TASK REQUIREMENTS -
Could you transcribe the entries below exactly, without any of the pictures?

[Saved entries]
======
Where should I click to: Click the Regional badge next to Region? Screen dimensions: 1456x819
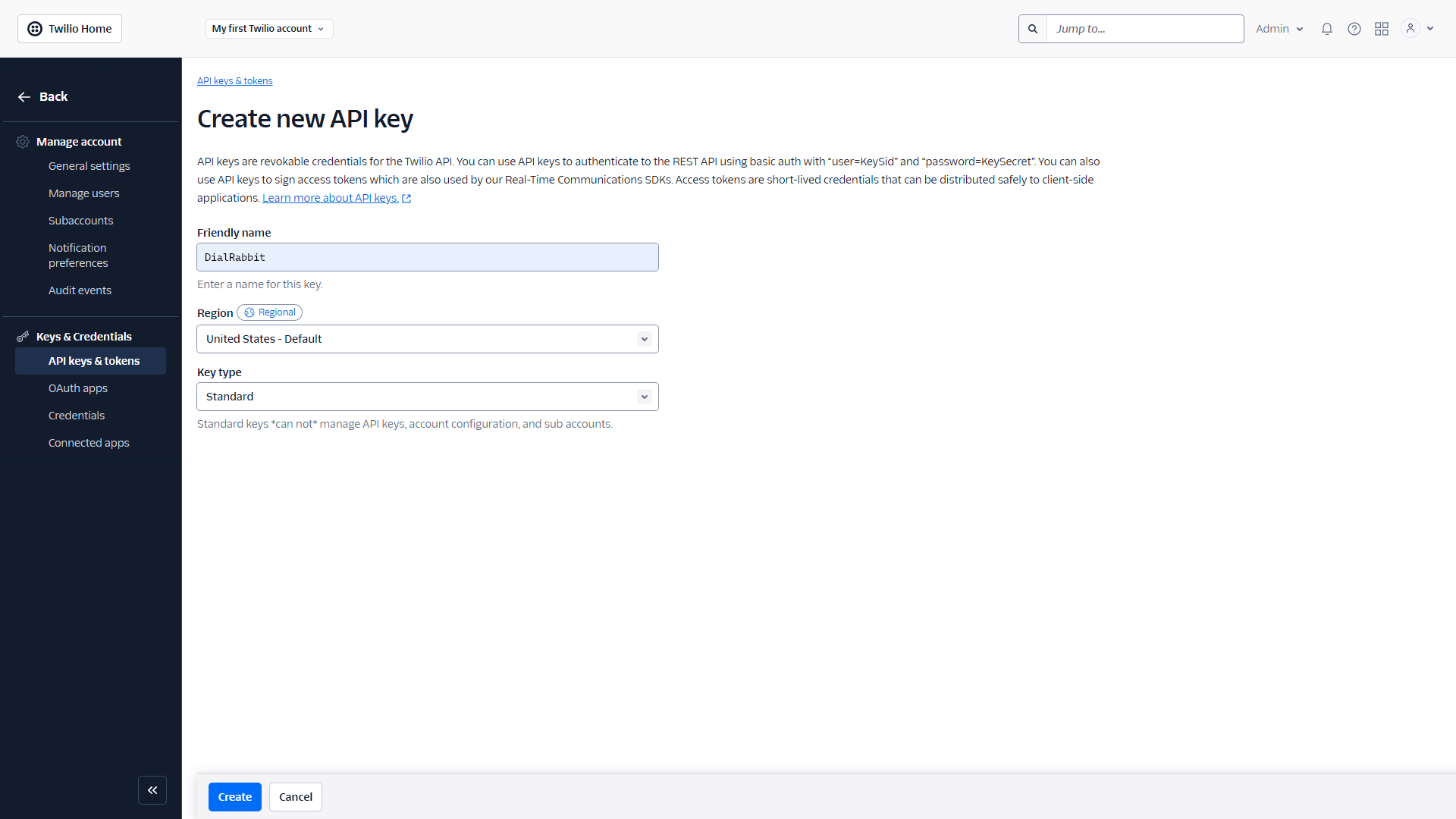click(x=269, y=312)
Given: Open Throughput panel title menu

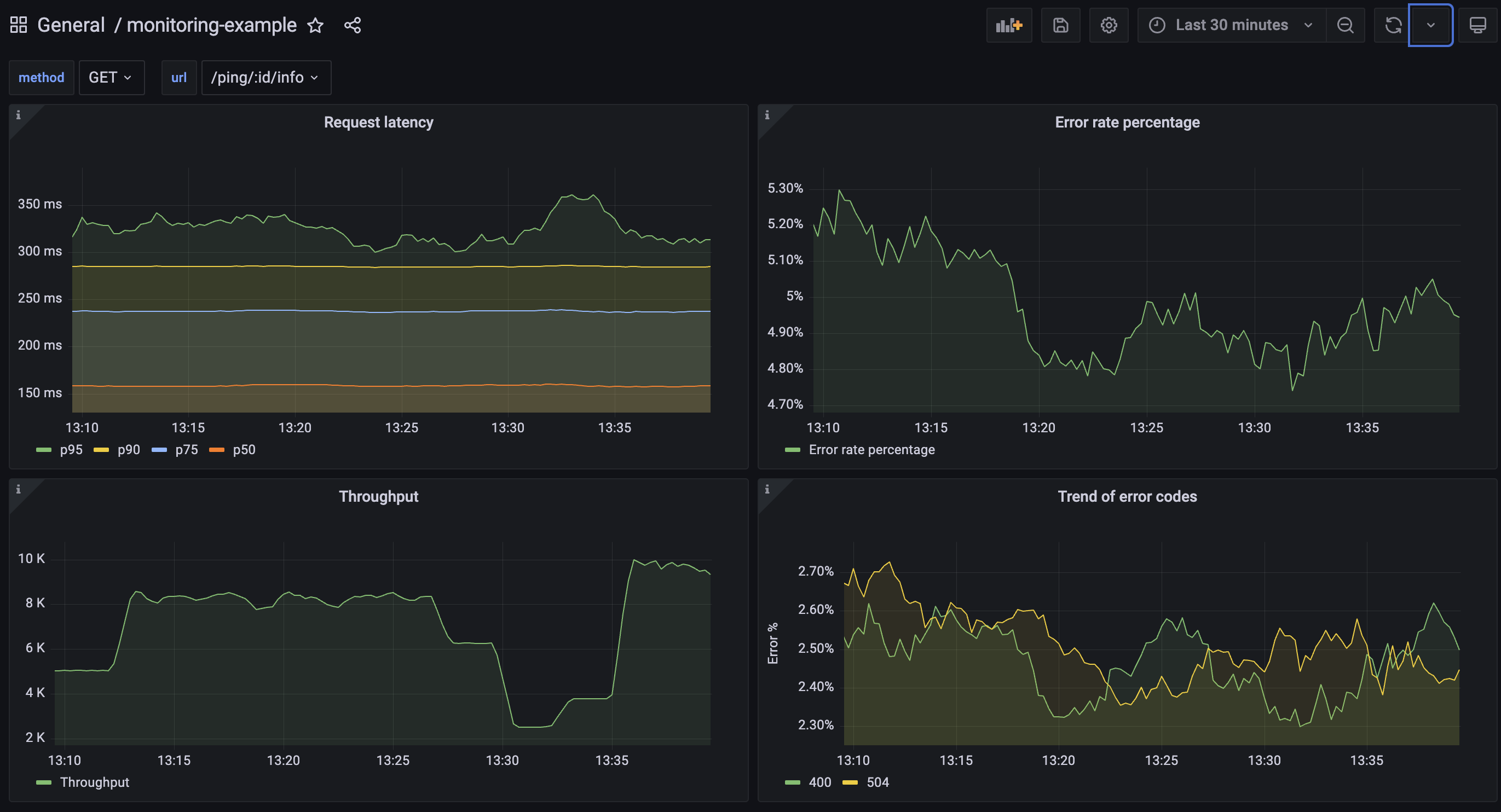Looking at the screenshot, I should click(x=378, y=496).
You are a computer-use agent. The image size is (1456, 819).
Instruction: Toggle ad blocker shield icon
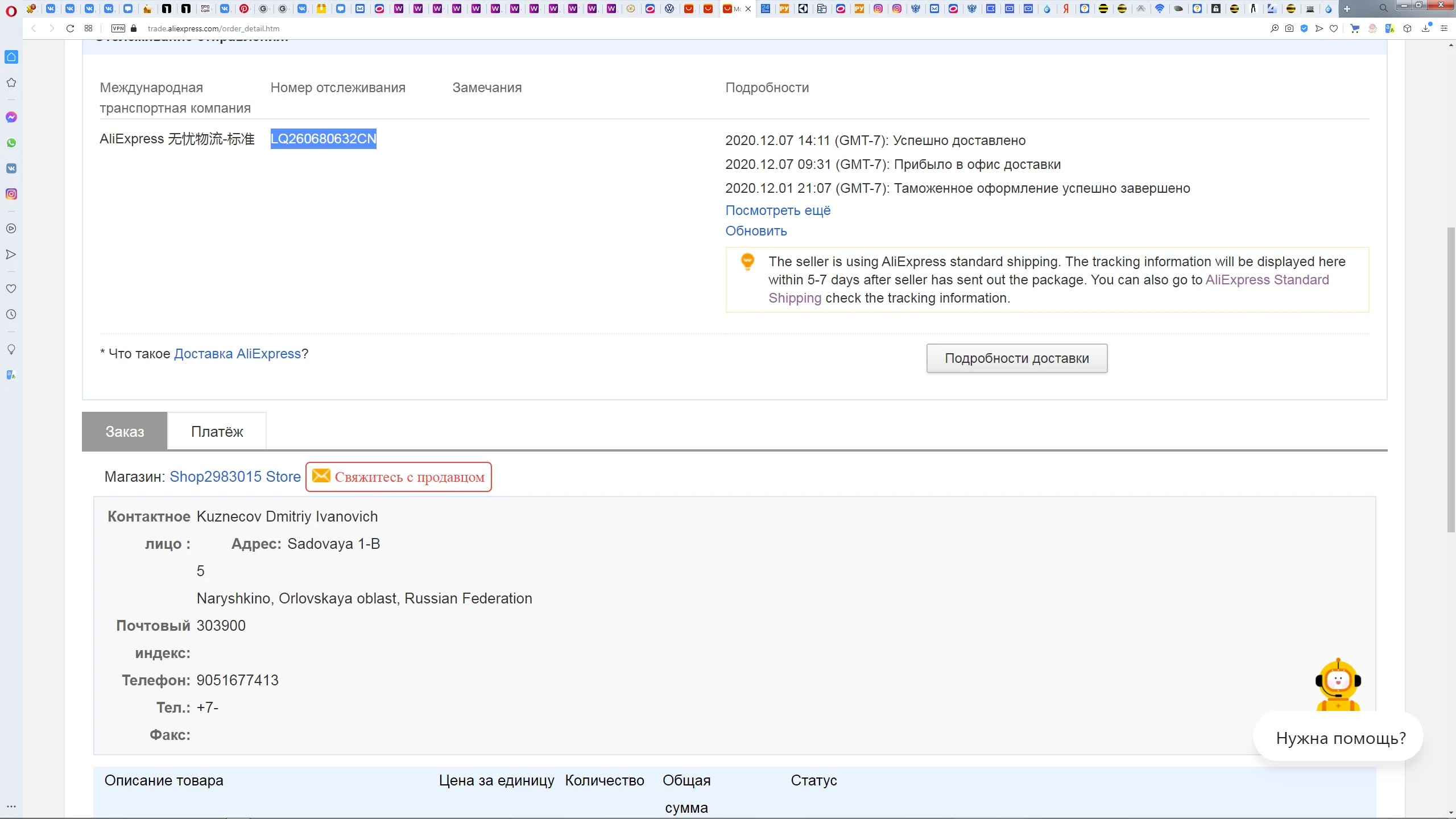point(1304,28)
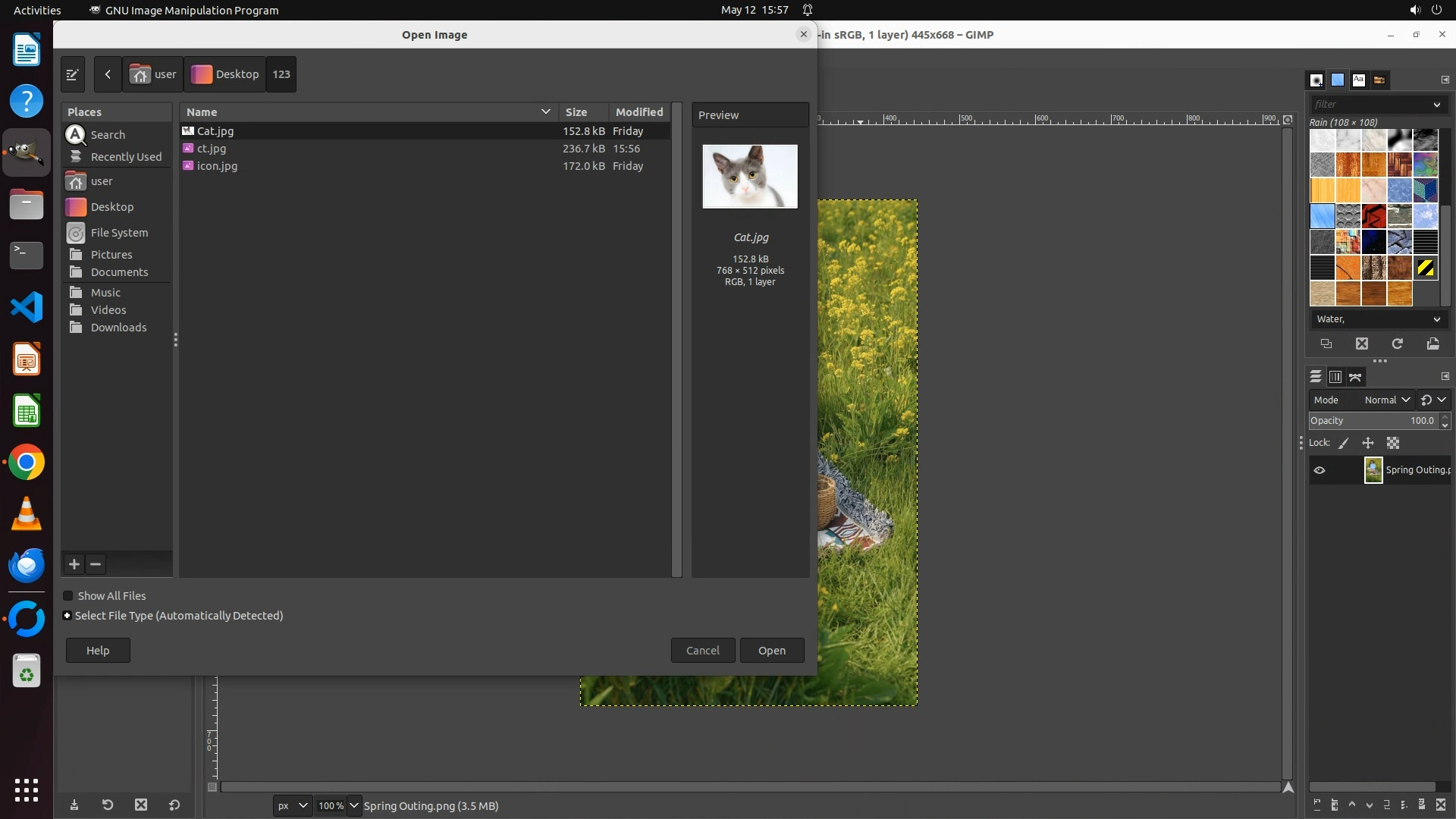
======
SOLUTION TO THE EXERCISE -
Where should I click to: Click the Regional badge next to Region? Screen dimensions: 1456x819
click(x=269, y=312)
Given: Open Throughput panel title menu

Looking at the screenshot, I should click(x=378, y=496).
You are a computer-use agent. The image size is (1456, 819).
Instruction: Toggle ad blocker shield icon
point(1304,28)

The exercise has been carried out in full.